I know there are many pressing issues nowadays: an epidemic, the economy, systemic racism, the militarization of the police, and others. But I have a simple issue, one I hope we can resolve quickly and peacefully.
Are you going to eat that roll?
If you are, then perhaps, after waiting a few minutes to let my stomach tell my brain whether I really am still hungry, I will ask the server to bring us more bread. I know it is not good to fill up on bread lest it spoil your appetite for the main course, but I have cleaned my plate and I feel like I want a little something more. My options are to splurge on dessert, or to have more bread. And, since together we emptied the once-overflowing basket of biscuits, corn muffins and plain rolls, I am left with only two possibilities in the bread department: to ask for a fresh supply, or to consume (with your permission) the roll you have so conspicuously left, untouched and bereft even of butter, on the edge of your plate.

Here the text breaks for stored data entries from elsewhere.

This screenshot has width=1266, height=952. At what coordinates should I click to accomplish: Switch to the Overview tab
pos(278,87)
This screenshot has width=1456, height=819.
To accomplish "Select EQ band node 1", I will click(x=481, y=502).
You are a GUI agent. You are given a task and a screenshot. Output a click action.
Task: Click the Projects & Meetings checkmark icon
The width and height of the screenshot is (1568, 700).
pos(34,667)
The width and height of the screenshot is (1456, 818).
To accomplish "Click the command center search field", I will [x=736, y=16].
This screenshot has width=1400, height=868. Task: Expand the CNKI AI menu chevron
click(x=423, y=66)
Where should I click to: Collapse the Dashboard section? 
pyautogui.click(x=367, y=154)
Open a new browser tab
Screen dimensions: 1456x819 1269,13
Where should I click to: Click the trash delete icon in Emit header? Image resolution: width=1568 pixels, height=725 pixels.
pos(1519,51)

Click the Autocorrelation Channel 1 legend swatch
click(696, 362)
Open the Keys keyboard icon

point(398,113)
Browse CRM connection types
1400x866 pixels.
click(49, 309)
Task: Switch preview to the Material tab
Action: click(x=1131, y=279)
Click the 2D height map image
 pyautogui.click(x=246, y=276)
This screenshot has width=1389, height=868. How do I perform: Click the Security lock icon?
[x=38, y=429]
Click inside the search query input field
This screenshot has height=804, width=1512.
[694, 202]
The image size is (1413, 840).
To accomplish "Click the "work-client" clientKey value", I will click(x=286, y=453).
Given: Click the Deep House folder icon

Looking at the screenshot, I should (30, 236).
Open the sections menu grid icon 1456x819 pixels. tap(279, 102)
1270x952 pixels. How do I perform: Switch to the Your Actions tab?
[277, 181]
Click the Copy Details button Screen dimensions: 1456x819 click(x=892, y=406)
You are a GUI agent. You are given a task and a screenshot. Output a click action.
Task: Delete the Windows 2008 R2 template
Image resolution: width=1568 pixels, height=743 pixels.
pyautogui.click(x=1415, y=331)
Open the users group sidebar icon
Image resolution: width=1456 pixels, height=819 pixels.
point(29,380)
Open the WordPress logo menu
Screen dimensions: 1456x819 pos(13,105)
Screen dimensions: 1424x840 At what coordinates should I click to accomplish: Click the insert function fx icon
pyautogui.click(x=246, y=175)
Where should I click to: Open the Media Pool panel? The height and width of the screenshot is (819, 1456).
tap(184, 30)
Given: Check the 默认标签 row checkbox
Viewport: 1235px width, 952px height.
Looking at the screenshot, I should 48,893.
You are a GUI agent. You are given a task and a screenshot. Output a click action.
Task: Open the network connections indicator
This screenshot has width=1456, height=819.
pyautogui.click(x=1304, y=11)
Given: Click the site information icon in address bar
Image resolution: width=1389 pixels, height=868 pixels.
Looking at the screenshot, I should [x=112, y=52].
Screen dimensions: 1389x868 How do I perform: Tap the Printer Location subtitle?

I see that you are still working on your main course, so clearly your own appetite is not yet sated. If, by saving that last roll for after you have eaten everything else, you were allowing for the possibility that the meal would not satisfy you (my own lamentable condition), then I salute your foresight and your proactive planning but with some provisos which I will get to in a moment. If, however, you just took that roll out of some notion that we were required to split the contents of the formerly teeming basket exactly in half, I would like to address several potential fallacies.
For one thing, we are not exactly the same size, you and I. I am somewhat larger, and therefore I require more nourishment. That simple fact alone would suggest something more like a 60-40 division of the bread basket. Perhaps I should have mentioned that earlier, when the hour was young and we ravaged the basket together with such abandon.
For another thing, while I admire the lesson taught by the fable of the ant and the grasshopper, this is just lunch, not an exercise in planting and growing and harvesting and storing up for the harsh winter ahead. I agree with applying the fable’s moral on macro activities, but not at a micro level such as by provisioning your lunch plate, for gosh sake, for future contingencies.
And finally—hey! Ouch! If I had known that roll was so hard, I would have simply ordered a fresh basket right up front. But your action raises other questions which I will pursue in a future essay. One is, why did you throw bread at my head? The other is, do you want to split a dessert?